An introduction to markup

2. What are markup languages?

Markup languages are ways of annotating an electronic document. Usually markup will either specify how something should be displayed or what something means. The origin of the term is in typesetting, where proofs were marked up with instructions about their visual appearance, but the term then broadened to include the semantic perspective that we’re interested in here.

The names of the most popular languages usually end with Markup Language and so are abbreviated as something-ML: for example,

  • HTML – Hypertext Markup Language
  • KML – Keyhole Markup Language
  • MathML – Mathematical Markup Language
  • SGML – Standard Generalized Markup Language
  • XHTML – eXtensible Hypertext Markup Language
  • XML – eXtensible Markup Language

In this course we are going to concentrate on XML because, as its name suggests, it is extensible: that means that you can adapt it to your own needs and focus when marking up texts.
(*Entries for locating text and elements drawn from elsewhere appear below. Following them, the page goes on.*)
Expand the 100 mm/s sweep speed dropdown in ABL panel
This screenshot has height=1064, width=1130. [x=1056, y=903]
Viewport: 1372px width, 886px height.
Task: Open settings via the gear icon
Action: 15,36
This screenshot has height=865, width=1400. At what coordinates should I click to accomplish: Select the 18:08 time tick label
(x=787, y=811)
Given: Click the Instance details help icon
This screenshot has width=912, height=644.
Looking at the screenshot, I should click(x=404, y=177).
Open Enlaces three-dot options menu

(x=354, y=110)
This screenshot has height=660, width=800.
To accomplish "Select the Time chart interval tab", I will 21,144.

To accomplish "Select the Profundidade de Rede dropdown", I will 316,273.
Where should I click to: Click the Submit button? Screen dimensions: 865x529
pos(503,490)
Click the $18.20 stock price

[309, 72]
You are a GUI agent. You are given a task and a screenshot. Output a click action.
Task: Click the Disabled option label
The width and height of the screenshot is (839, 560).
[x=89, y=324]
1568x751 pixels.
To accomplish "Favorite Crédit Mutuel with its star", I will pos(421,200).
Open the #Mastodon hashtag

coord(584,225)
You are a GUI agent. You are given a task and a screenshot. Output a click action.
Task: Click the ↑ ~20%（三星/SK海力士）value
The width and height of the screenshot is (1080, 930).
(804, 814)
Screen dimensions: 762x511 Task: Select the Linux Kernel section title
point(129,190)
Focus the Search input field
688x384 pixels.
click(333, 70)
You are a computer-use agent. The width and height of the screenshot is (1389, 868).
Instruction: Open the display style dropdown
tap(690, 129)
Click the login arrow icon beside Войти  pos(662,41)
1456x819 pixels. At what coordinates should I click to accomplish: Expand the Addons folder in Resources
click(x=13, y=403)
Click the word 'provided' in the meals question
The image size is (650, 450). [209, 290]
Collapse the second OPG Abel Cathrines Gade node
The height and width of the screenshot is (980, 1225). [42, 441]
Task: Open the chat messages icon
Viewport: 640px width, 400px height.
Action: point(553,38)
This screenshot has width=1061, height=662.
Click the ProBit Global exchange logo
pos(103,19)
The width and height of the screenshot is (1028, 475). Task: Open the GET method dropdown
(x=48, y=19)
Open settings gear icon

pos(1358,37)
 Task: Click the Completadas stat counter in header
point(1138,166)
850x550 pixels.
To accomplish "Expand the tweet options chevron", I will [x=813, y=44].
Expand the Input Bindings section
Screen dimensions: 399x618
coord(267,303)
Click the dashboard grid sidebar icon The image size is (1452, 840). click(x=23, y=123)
Although the list above may look a bit intimidating, actually if you learn XML you will be well equipped to tackle the others (they are all based on SGML, so there are strong family resemblances).

HTML is the most well-known markup language on the list and it is also the most forgiving. However, it has a limited number of basic elements, so we’ll use it as a gentle introduction to XML. You may be confident with HTML already – feel free to skip the rest of this handbook if so (although take a quick look at section 3.5 as we will be returning to the sample text later in this module).